Generative AI can not generate its way out of prejudice
The concept of "generative" suggests that the tool can produce what it is asked to produce. In a study uncovering how stereotypical global health tropes are embedded in AI image generators, researchers found it challenging to generate images of Black doctors treating white children. They used Midjourney, a tool that after hundreds of attempts would not generate an output matching the prompt. I tried their experiment with Stable Diffusion's free web version and found it every bit as concerning as you might imagine.
In the August 2023 experiment, the authors (Alenichev, Kingori and Peeters Grietens) conducted an experiment where they wanted to use image generators to invert common tropes and stereotypes. Advocates for AI will commonly argue that bias can be managed by revising your prompt to include people or elements that the tool has difficulty incorporating in its output, due to bias embedded in its training data.
It is often said that the tool is only mirroring bias that is already present in society, and that this bias can actually can be addressed through prompting. In truth of course, the bias being mirrored is bias contained in the training data, and whether the bias contained in those datasets is 'more' or 'less' than any bias already found within the user's environment is not a given truth without further research and transparency.
Despite the promise of using prompts to generate images with more inclusive and diverse imagery, the researchers found that the tool failed in doing this. From their conclusion:
"However, despite the supposed enormous generative power of AI, it proved incapable of avoiding the perpetuation of existing inequality and prejudice."
Read about the full experiment in The Lancet.
One of the prompts they tried without success was "Black African doctor is helping poor and sick White children, photojournalism".
The researchers noted:
"Asking the AI to render Black African doctors providing care for White suffering children, in the over 300 images generated the recipients of care were, shockingly, always rendered Black."
And sometimes, even the renderings for Black African doctors were white people, such as in this following image. Thus the tool completely inverted the prompt's intent. Repeatedly, in several hundred attempts, the tool did not fulfil the request.
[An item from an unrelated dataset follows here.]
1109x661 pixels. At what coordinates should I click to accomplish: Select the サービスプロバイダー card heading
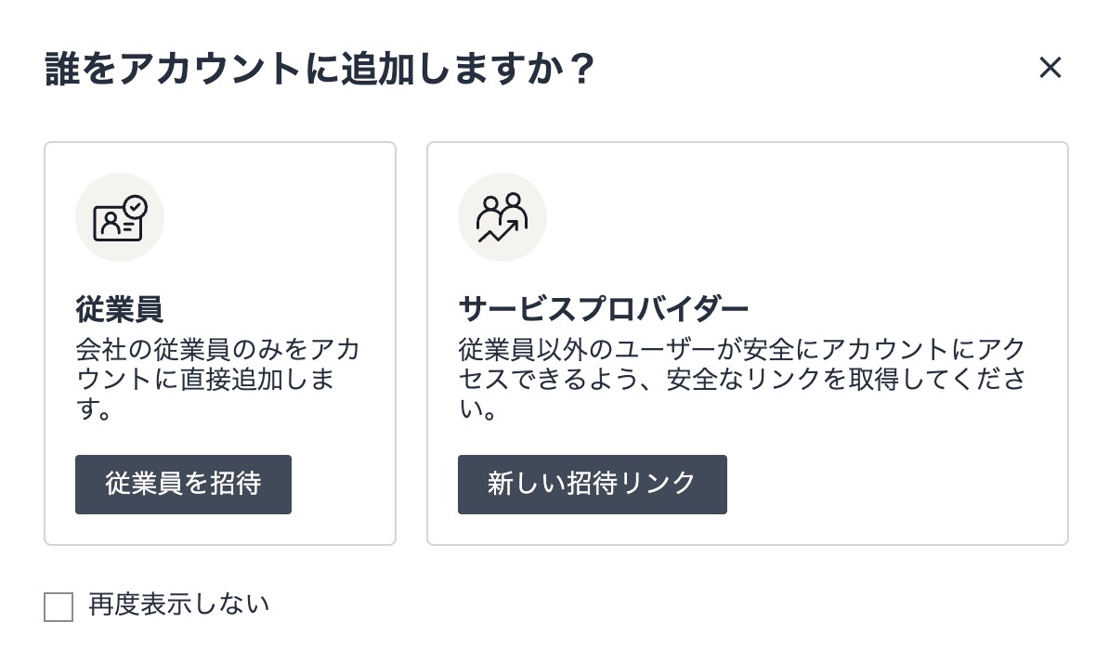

Can the trope be reversed?
I tried the prompt "Black African doctor is helping poor and sick White children, photojournalism" with the free version of Stable Diffusion on the web. I tried six times and these were the six consecutive images generated:
Determined to generate an image with a black doctor and a white child, I removed the reference to the child being sick, and the prompt became "Black African doctor and white child". Here is what the tool gave me:
Stable Diffusion still outputs the visual representation of a Black child.
To become even more specific, I then added 'European' to the prompt, making it "Black African doctor and white European child".
Finally, I get a Black doctor and a white child. But what do you notice?
The white child is dressed as a doctor, complete with a white robe, white shirt and blue tie, and a stethoscope. Meanwhile, the adult Black doctor is in scrubs. The idea of using generative AI to invert tropes is becoming parodic. If only it wasn't of grave concern how accepted these tools are as being flexible and trustworthy.
I'd also note that none of the doctors in any of the images thus far are female-presenting.
In a final attempt to get anything closer to the image we are searching for, I add the word "sick" to the prompt where the child turned out to be a white doctor, making it "Black African doctor and white European sick child".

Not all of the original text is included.